BANDA ACEH – Komisi III DPR RI menyoroti Ipda Rudy Soik yang menerima sanksi kode etik usai mengungkap mafia bahan bakar minyak (BBM) bersubsidi di NTT. Komisi III DPR meminta penjelasan Polri terkait kasus ini agar tidak menimbulkan kecurigaan publik.“Permasalahan ini perlu menjadi perhatian karena terlalu kental dengan nuansa manipulasi,” kata Anggota Komisi III Gilang Dhielafararez, Minggu (8/9/2024).
Permasalahan ini bermula dari terbongkarnya ada dugaan seorang polisi yang berpangkat Bripka A terlibat mafia BBM jenis solar yang dibawa ke wilayah Perbatasan RI-RDTL (Republik Demokratik Timor Leste) untuk kepentingan proyek APBN. BBM bersubsidi yang diselundupkan ke Timor Leste ini hasil dari penimbunan para pengepul yang dibacking oknum polisi di NTT.
Rudy Soik mendapat surat perintah tugas penyelidikan dari Kapolresta Kupang Kota Kombes Aldinan Manurung. Namun pihak Polda NTT menyatakan ada kesalahan prosedur dan ketidakprofesionalan dalam penyelidikan yang dilakukan Rudy dan tim. Sanksi yang dia terima juga atas tuduhan berkaraoke dengan istri orang, dalam hal ini Polwan yang bertugas di Polda NTT.
Gilang meminta persoalan ini diusut secara transparan, apalagi ada dugaan pertikaian antara Rudy Soik dan jajaran Polda NTT terkait masalah yang berhubungan langsung dengan kepentingan masyarakat.
“Komisi III DPR akan ikut mengawal permasalahan ini mengingat Polri merupakan mitra kami. Secara akal sehat, kita bisa melihat ada upaya penjegalan terhadap saudara Rudy Soik yang sedang menjalankan tugasnya dalam mengusut jaringan mafia BBM bersubsidi,” kata Gilang.
Gilang menilai apa yang dilakukan oleh Rudy Soik seharusnya didukung dan dilindungi oleh Kepolisian, bukan malah dihukum karena kejahatan mafia BBM ini dapat merugikan masyarakat.

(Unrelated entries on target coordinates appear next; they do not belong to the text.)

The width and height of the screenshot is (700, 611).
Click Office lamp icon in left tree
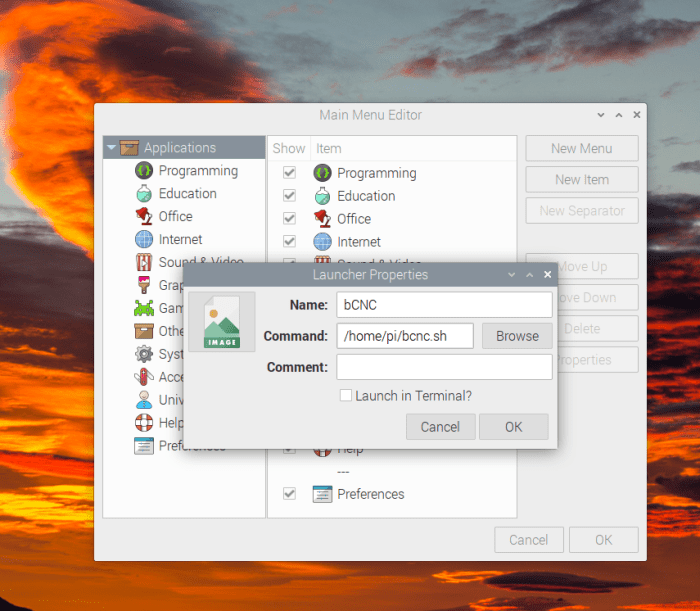[x=142, y=216]
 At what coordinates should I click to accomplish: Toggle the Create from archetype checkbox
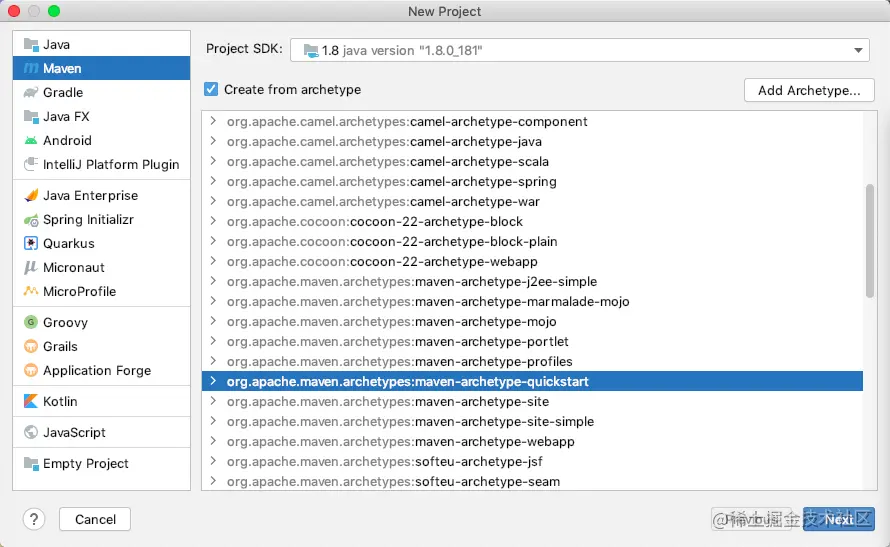pos(211,89)
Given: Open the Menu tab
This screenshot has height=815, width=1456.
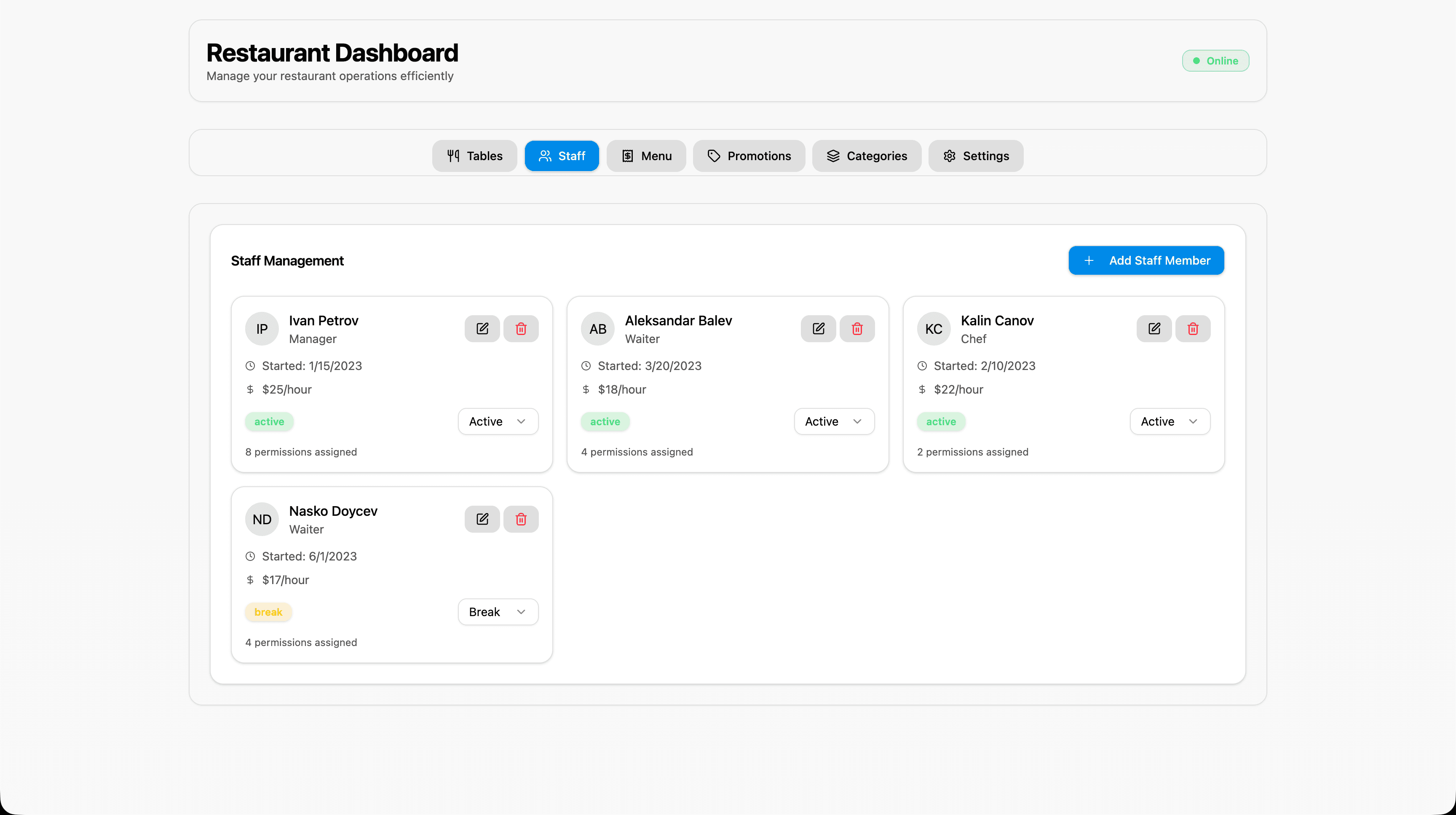Looking at the screenshot, I should (646, 156).
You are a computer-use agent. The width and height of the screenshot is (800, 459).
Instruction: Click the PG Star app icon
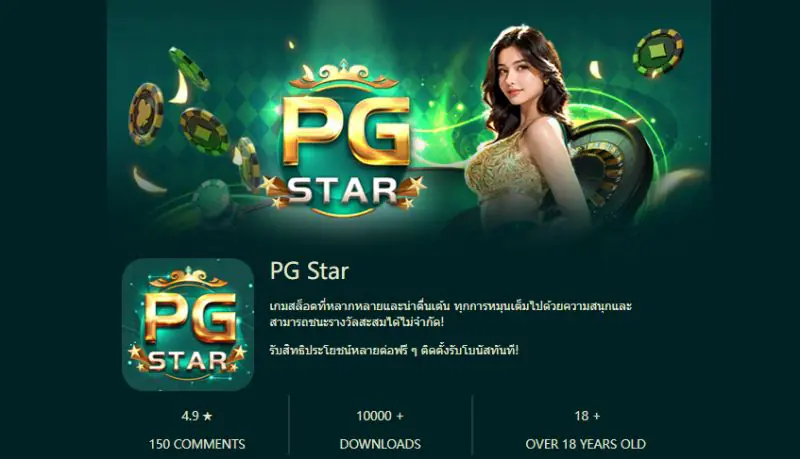pos(188,324)
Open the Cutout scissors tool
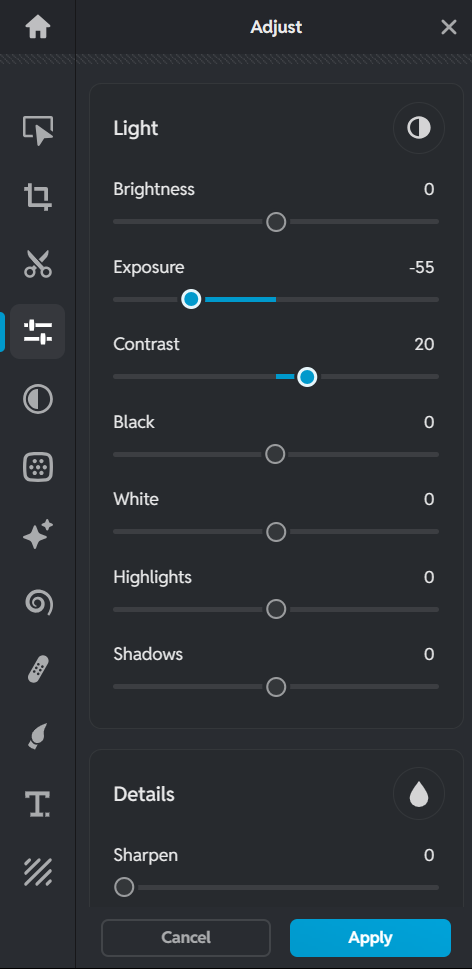Viewport: 472px width, 969px height. tap(38, 264)
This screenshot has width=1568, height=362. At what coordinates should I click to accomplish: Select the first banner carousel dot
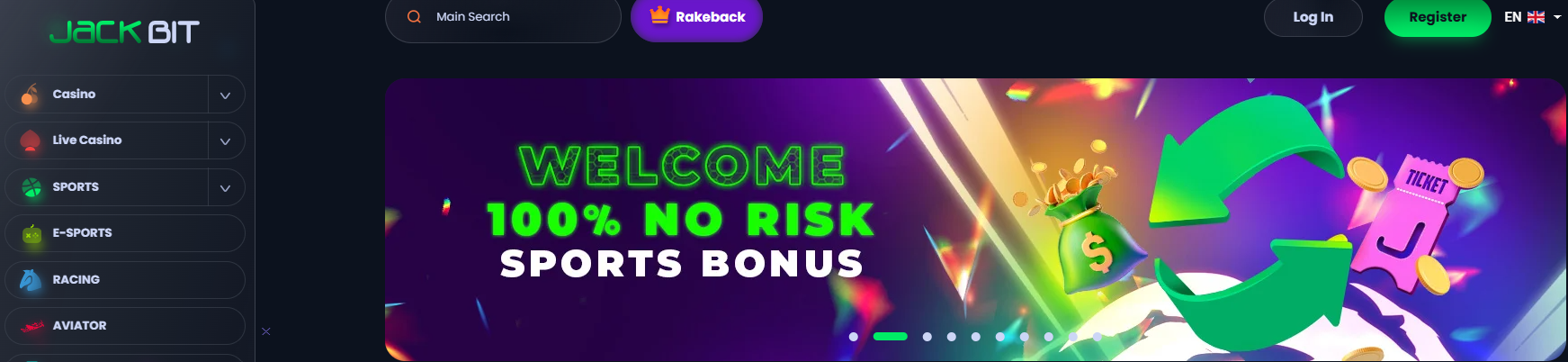[x=853, y=337]
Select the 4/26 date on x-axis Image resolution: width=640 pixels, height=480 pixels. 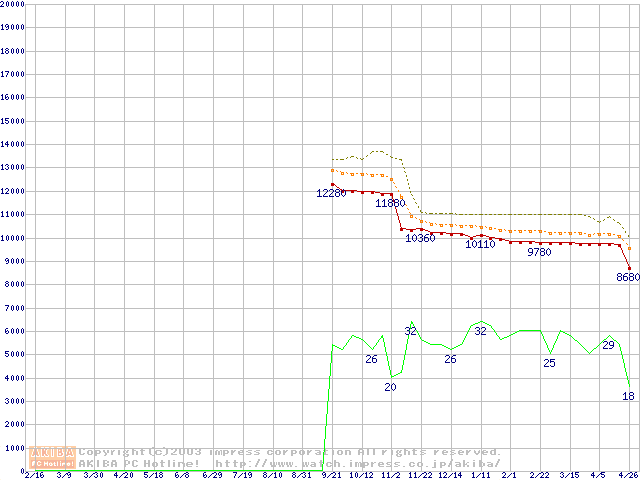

“Ini sungguh ironi, harusnya polisi seperti Rudy Soik ini didukung dan dilindungi bukan malah kena hukuman demosi. Ada apa ini? Apa karena dugaan adanya oknum polisi terlibat dalam mafia BBM ini benar?. Keberanian mengungkap kebenaran harus didukung dan tidak dihukum, agar keadilan dapat benar-benar ditegakkan di Indonesia,” katanya.
Komisi III DPR yang membidangi urusan hukum itu meminta Mabes Polri untuk ikut turun tangan menyelesaikan masalah Rudy Soik vs Polda NTT tersebut. Penegak hukum juga harus melakukan evaluasi mendalam terhadap kasus Rudy Soik.
“Saya minta pimpinan Polri bisa menunjukkan marwahnya untuk ikut mengatasi permasalahan ini. Pimpinan Polri harus bisa netral dan membela pihak yang benar,” katanya.
“Nama baik Polri dipertaruhkan dalam permasalahan ini. Saya meminta penegak hukum segera menindaklanjuti agar tidak ada masyarakat yang dirugikan. Jangan sampai penegak hukum membiarkan oknum-oknum jahat melakukan kecurangan demi kepentingan pribadi atau sekelompok kecil,” katanya.
Diketahui, Rudy Soik mengaku sanksi yang diterimanya merupakan pembunuhan karakter atas dirinya karena mengungkap adanya keterlibatan oknum polisi di Polda NTT dalam jaringan mafia yang menyebabkan kelangkaan BBM bersubsidi di Kabupaten Timor Tengah Utara (TTU), Belu, Kota Kupang. BBM bersubsidi yang langka di NTT diketahui terjadi sudah cukup lama.
Rudy yang sedang makan siang bersama timnya di tempat karaoke didatangi pihak Bidang Profesi dan Pengamanan Polda NTT hanya berselang beberapa jam setelah penindakan terhadap pelaku mafia BBM bersubsidi. Ia mengajak makan siang timnya dalam rangka analisis dan evaluasi (anev) terkait penindakan mafia BBM bersubsidi.